● Requirement
Count the lines of the records that contain the string "using", treating case as significant, and give only the number.

• • • • • • •

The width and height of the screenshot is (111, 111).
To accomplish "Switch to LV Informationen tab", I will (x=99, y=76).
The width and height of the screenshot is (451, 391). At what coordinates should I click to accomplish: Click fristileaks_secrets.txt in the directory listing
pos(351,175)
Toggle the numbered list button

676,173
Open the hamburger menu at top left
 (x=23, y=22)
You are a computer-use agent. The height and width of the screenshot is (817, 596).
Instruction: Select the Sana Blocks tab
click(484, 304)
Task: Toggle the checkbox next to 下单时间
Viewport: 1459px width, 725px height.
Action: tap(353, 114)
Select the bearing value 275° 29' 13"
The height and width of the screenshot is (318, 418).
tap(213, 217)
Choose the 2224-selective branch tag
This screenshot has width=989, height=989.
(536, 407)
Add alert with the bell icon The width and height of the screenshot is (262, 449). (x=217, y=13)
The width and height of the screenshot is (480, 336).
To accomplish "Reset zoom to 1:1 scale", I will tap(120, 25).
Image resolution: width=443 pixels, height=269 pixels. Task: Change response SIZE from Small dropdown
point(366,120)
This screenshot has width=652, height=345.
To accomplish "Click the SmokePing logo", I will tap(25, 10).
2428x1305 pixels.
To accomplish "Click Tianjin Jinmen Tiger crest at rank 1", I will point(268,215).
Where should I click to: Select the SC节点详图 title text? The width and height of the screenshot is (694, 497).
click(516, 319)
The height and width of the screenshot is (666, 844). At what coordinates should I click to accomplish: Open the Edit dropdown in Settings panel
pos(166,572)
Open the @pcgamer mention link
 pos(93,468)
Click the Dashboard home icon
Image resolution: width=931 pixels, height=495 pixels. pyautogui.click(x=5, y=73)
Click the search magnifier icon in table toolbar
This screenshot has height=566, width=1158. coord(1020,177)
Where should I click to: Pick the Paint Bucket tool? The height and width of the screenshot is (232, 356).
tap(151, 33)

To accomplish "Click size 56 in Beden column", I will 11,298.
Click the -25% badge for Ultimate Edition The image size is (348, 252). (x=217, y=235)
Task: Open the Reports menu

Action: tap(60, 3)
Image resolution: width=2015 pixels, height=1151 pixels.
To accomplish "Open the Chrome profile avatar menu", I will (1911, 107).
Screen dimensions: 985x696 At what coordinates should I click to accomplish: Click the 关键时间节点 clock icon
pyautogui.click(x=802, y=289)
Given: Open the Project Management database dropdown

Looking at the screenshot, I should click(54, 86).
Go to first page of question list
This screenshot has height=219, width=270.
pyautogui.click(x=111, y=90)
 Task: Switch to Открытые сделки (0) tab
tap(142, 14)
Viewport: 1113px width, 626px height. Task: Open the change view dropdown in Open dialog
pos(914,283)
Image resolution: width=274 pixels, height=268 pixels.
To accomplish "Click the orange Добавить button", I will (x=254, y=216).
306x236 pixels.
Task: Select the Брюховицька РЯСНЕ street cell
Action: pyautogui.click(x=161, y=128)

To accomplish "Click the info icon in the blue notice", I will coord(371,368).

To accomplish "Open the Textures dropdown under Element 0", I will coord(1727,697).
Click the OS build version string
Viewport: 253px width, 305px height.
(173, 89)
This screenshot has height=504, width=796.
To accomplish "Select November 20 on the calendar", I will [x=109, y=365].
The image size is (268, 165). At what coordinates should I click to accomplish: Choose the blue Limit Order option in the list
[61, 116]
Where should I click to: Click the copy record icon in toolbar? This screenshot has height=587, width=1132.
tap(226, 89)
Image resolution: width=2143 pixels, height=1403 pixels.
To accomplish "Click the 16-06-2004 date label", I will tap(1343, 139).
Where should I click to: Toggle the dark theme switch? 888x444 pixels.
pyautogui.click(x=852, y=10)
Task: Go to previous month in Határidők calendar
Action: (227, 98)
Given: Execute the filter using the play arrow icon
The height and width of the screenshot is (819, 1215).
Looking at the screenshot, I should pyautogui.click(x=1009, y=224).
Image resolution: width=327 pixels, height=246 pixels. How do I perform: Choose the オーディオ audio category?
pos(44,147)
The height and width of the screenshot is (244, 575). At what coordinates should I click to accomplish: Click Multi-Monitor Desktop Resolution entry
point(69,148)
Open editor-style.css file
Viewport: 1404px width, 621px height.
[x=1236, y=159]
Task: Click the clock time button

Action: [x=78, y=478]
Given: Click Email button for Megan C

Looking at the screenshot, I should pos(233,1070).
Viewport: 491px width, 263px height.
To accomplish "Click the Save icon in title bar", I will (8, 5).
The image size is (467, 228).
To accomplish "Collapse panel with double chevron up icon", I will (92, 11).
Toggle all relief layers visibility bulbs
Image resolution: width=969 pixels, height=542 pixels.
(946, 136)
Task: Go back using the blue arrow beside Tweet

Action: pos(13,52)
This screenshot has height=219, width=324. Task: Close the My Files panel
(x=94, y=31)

• • • • • • •

● Exercise response
2